After the adoption of the Civil Service Amendment to the Constitution, the State Civil Service Commission adopted rules which have the effect of law. Boucher v. Doyal, La.App., 210 So. 2d 75, aff. 252 La. 833, 214 So. 2d 160; Perkins v. Director *807 of Personnel, La.App., 197 So. 2d 116; Hays v. Wild Life and Fisheries Commission, La.App., 136 So. 2d 559, aff. 243 La. 278, 143 So. 2d 71; Bedgood v. Wildlife and Fisheries Commission, La. App., 128 So. 2d 267. The following rules establish a uniform pay plan:

"6.1 Preparation of Pay Plan.

The Director, after consultation with the appointing authorities and the State fiscal officer and after conducting such investigations and research as he may deem desirable, shall cause to be prepared for submission to the Commission a uniform pay plan or amendments thereto, regulating the compensation to be paid all classified State employees. In the preparation of a pay plan for the State service or amendments thereto, the Director shall take into consideration the differences in pay in private business, industry, city and federal civil service systems and the availability of applicants in the different localities and areas of the State and may propose different rates in the different localities and areas.

"6.3 Rates in Pay Plan.

(a) The scale of rates for each class of position shall consist of a mimimum rate, a maximum rate, and such intermediate rates as may be adopted by the Commission and approved by the Governor. (b) Each employee shall be paid at one of the rates set forth in the pay plan for the class of position in which he is employed.

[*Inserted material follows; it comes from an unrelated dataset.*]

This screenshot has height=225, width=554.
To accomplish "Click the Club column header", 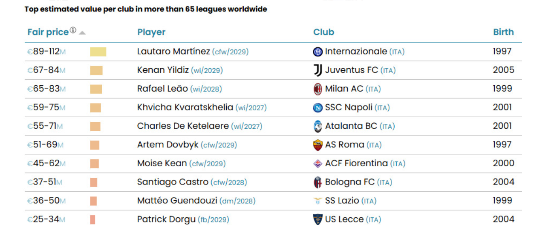I will (x=323, y=32).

"6.17 Certification and payment.

No payment for personal services shall be made by a Department or fiscal officer thereof to any employee in the classified service of the State until after certification by the Director that such payment is authorised and is in conformity with these Rules. The Director's approval of forms relating to personnel transactions described in the Chapter of these Rules captioned `Records' shall constitute certification within the meaning of this Rule." (Emphasis ours.)

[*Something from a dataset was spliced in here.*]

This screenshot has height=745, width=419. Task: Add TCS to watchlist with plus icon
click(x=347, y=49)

"Civil Service Statutes are designed to secure adequate protection to public career employees from political discrimination. State ex rel. Murtagh v. Dept. of City Civil Service, 215 La. 1007, 42 So. 2d 65. They embrace the merit system, and their intent is to preclude favoritism. Louisiana's Civil Service System is set forth in Art. XIV, Sec. 15, La.Const. of 1921. It provides among many things for promotions, lay-offs, discrimination, political activities, fraud, violations, and disciplinary action. It also sets forth a method of appeal and judicial review." Womack v. Louisiana Com'n on Governmental Ethics, 250 La. 833, 199 So. 2d 891, 897 (1967). The purpose of civil service laws is to guarantee the independent security and welfare of public service. State ex rel. Boucher v. Heard, 228 La. 1078, 84 So. 2d 827. "The purpose of the Amendment is to insure efficiency in governmental operations by providing security of employment thus enabling the state to take advantage and reap the benefits of experience gained by those employees of long service." Vidrine v. State Parks and Recreation Commission, La.App., 169 So. 2d 641, 645 (1965). "The purpose of the Civil Service Amendment is to secure governmental employees in their positions, free from discrimination of political, religious or other nature." Perkins v. Director of Personnel, La.App., 220 So. 2d 253, 256 (1969).

In 1952, the Legislature passed Act No. 299, which provided the salary scale of troopers and officers of the Division of State Police. This Act became effective prior to the effective date of Art. XIV, Sec. 15, supra, and was included in the Revised Statutes as LSA-R.S. 40:1394, appearing in the section treating of the Department of Public Safety.

*808 Art. XIV, Sec. 15, (P) (6) provides that, "All existing laws relating to the State or City Civil Service System are continued in force insofar as not in conflict herewith, subject to the power of the Legislature to amend or repeal such laws or adopt new laws, provided said amendments or new laws are supplementary and not in conflict herewith." See, Gervais v. New Orleans Police Department, 226 La. 782, 77 So. 2d 393; Domas v. Division of Employ. Sec. of Dept. of Labor, 227 La. 490, 79 So. 2d 857.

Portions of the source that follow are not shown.